#Shelf fault
1 messages · Page 1 of 1 (latest)
the box is beeing decomissioned soon, i am trying to understand if this condition is such that our interim-but-low-competence hw support can handle it by swapping out something - i would fully expect to hold their hand during the operation. But if we can expect nothing bad to happen for another month or so.. then we probably leave the cluster as it is - we already ordered keystone from netapp. ....and then we fired 1000 people to finance it. (bad joke)
You need to determine what failed otherwise it's impossible to give you suggestions.

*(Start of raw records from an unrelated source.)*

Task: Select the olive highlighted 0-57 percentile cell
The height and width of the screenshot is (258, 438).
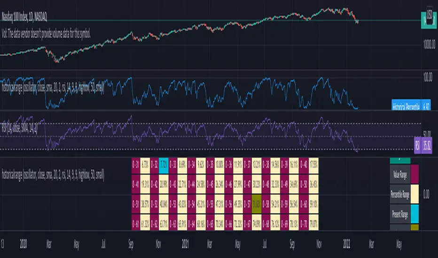Action: point(257,204)
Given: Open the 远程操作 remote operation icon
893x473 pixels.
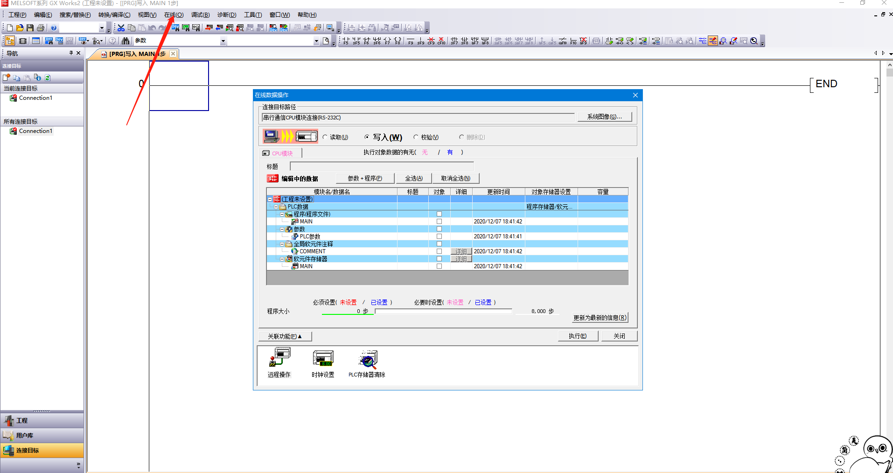Looking at the screenshot, I should coord(279,358).
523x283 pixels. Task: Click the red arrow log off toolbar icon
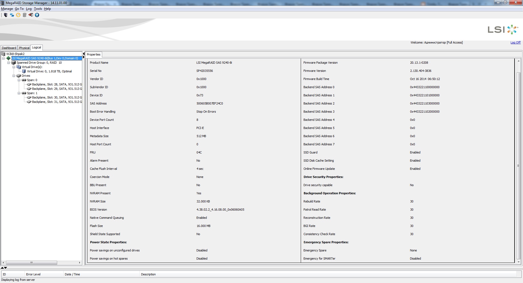[x=31, y=15]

What's the output of this?
rows 0
run -node * "environment status"
sehanna04st-01> environment status chassis all
Sensor Name State Current Critical Warning Warning Critical
Reading Low Low High High
PSU2 GOOD
PSU1 GOOD
Fan3 GOOD
Fan2 GOOD
Fan1 GOOD
SP Status IPMI_HB_OK
mSATA Status OK
mSATA Pres PRESENT
sehanna04st-01>
full output coming up:
...am i interpreting this right, the circuit required to monitoring voltage is broken, but the powersupply is still doing its job?
might be. But it also might be that the PSU is slowly failing. I'd try to reseat it to see if it will recover. Wait at least 30s between pulling and plugging it back in
yeah, i was considering that - but i rather have a "slow fail" - than a provoced instant-fail if you understand what i mean.
we just need the time to evacuate data from there
cluster going to trashbin soon
maybe i let my boss make the call 🙂
Well currently you have a single-point-of-failure since PSU1 is not working. You can only improve things if you try the reseat.
Do you see the same output regarding this shelf from the other node? Or is this a single-node system?
its a nodepair, the output was done in clustershell and should show both ?
one sec
$ cat env.txt | egrep 'Environmental failure on shelves on this channel?'
Environmental failure on shelves on this channel? yes
Environmental failure on shelves on this channel? no
Environmental failure on shelves on this channel? yes
Environmental failure on shelves on this channel? no
so, yeah - we get it twice
see also first screenshots from syslog
does swapping out the PSU require takeover? i hope not, right?
no
then our interim support can handle it
Simply press the PSU switch to 0, then pull it out 5cm, wait 30s and push it back in
passed the instructions on to our data-center team
i am like one flight away from that place 🙂
you guys in raleigh?
Germany 😉
😄
Als ich noch jung und schön war hab ich als TSE in Shiphol gearbeitet 🙂
Ich arbeite nicht bei NetApp, sondern bei einem Partner
Oh, klasse...
das goldene NetApp-Logo ist für Partner
war ganz nett seinerzeit
reseating didnt work, we now source a spare somewhere